__Job A__:
Translate this sentence from the post about missions evenings into Spanish: "So no matter where I find myself – here or in the Congo – God can use me somehow."
__Job B__:
Pull everything from "I always used" down to "use me somehow." out of the post about missions evenings, word for word.

__Quoted text__:
↓↓↓

We had guests with a fantastic story tonight over at the church.  Hearing the stories of people who have been faithful to God – that seems to be a good way for me to experience some of the presence of God too. 

I always used to think of missions evenings as a bit of a drag – and that sounds terrible since I have been the speaker at too many of such evenings.  Maybe part of that feeling came from going to tell a story about a place and a work, being somehow encouraged to tell what the mission was doing more than my story of how God was working out his will using my life and work.  I know God was at work and maybe used my attempts to relate this to others but somehow things have changed around now.  Maybe it is partly just becoming more mature in my faith to where whatever I do for God is less about the work I am doing (although, in fact, it may be exactly what God wants me to be doing) and more about what God is doing through me in the relationships I have with people.  So no matter where I find myself – here or in the Congo – God can use me somehow.

↑↑↑

__Dataset records__:
↓↓↓

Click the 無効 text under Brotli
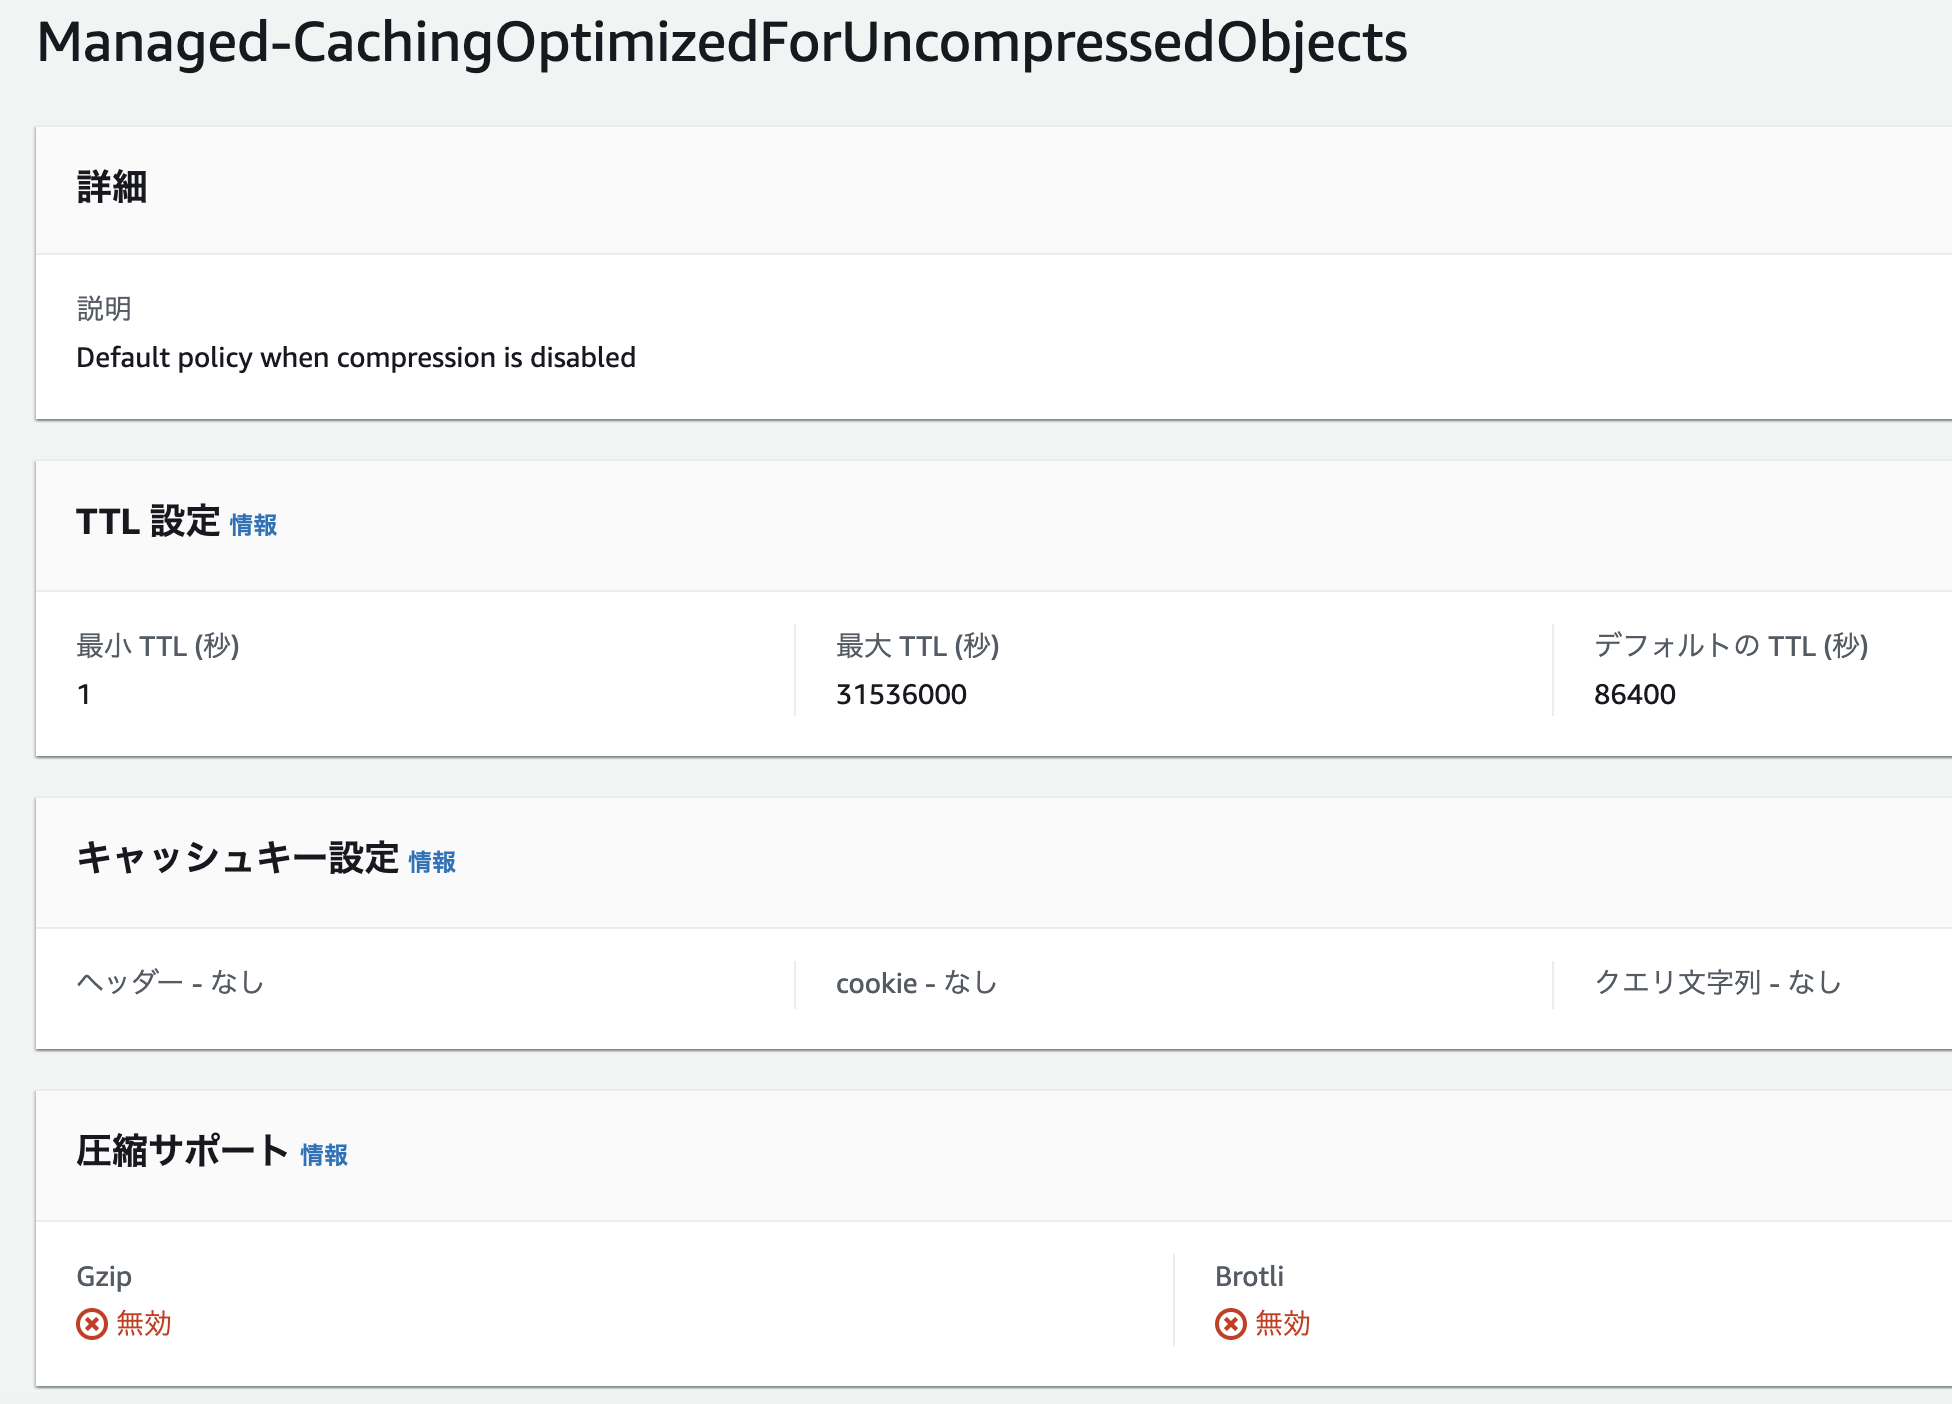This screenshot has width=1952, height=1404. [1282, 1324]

↑↑↑
↓↓↓

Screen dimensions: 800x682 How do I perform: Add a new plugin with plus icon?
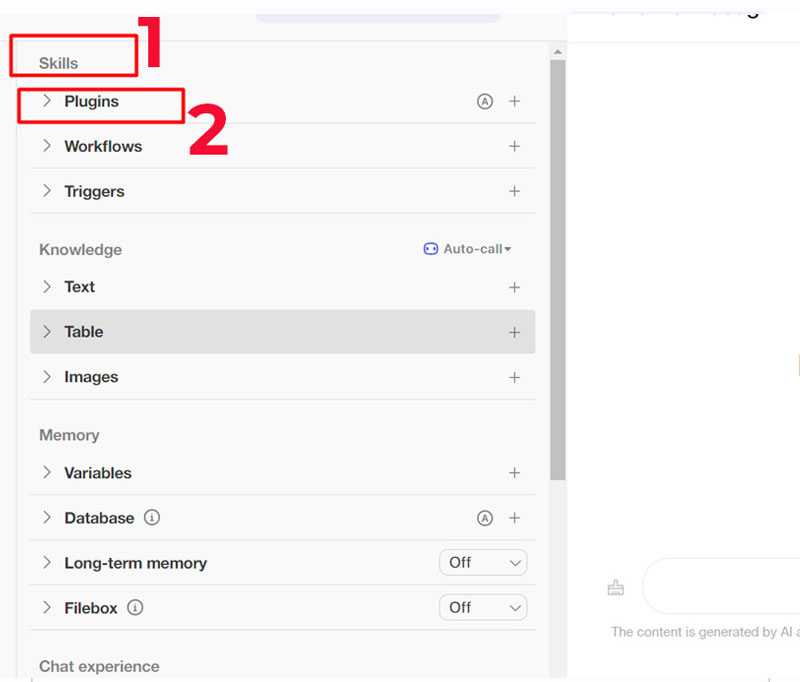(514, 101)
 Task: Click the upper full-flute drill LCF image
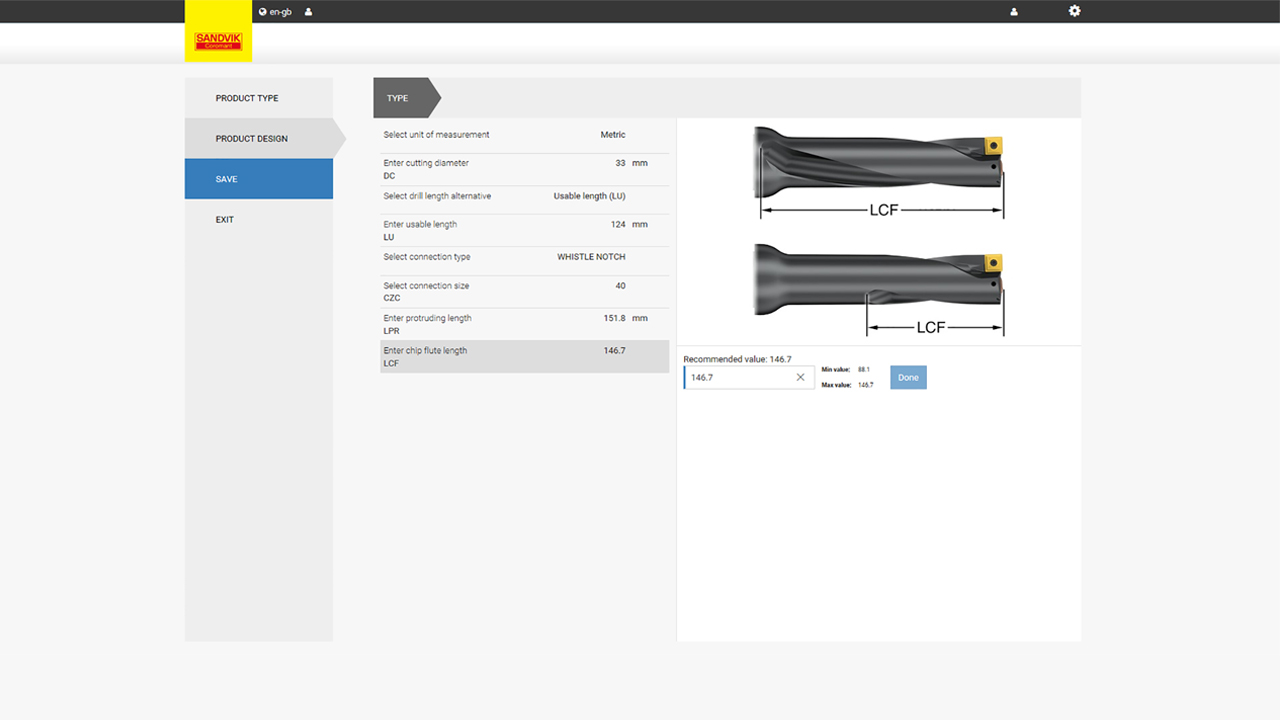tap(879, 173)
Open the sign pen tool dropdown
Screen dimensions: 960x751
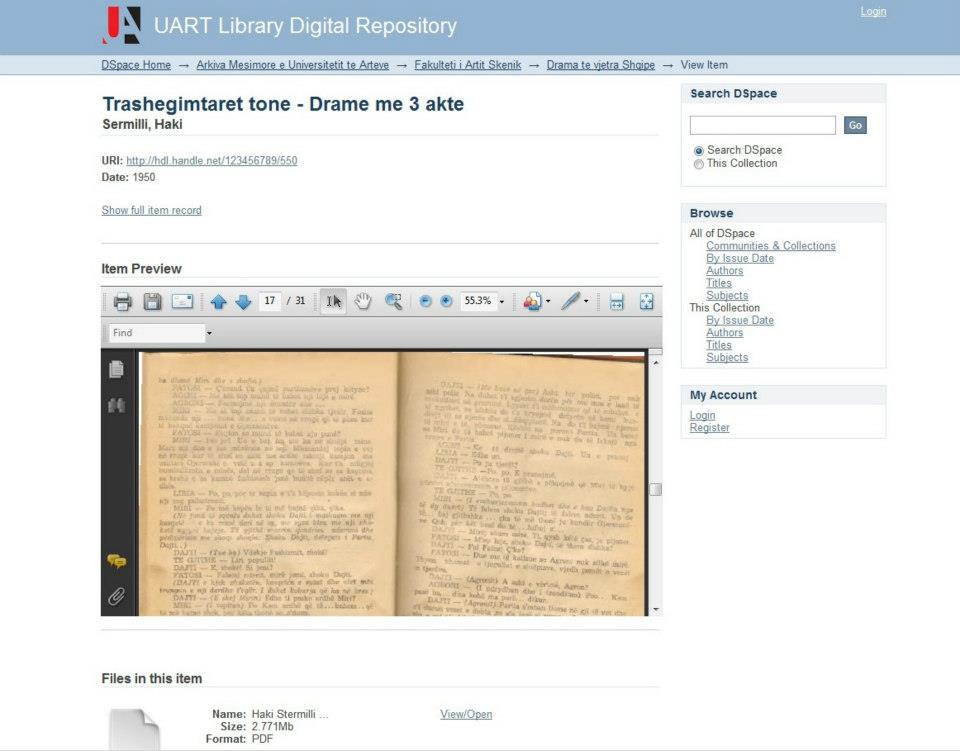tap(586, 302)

↑↑↑
↓↓↓

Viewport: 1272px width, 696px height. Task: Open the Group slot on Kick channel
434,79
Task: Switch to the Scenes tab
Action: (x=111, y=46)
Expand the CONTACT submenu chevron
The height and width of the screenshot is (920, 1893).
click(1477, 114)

↑↑↑

__Written reply A__:
Así que, no importa dónde me encuentre —aquí o en el Congo—, Dios puede usarme de alguna manera.

__Written reply B__:
I always used to think of missions evenings as a bit of a drag – and that sounds terrible since I have been the speaker at too many of such evenings.  Maybe part of that feeling came from going to tell a story about a place and a work, being somehow encouraged to tell what the mission was doing more than my story of how God was working out his will using my life and work.  I know God was at work and maybe used my attempts to relate this to others but somehow things have changed around now.  Maybe it is partly just becoming more mature in my faith to where whatever I do for God is less about the work I am doing (although, in fact, it may be exactly what God wants me to be doing) and more about what God is doing through me in the relationships I have with people.  So no matter where I find myself – here or in the Congo – God can use me somehow.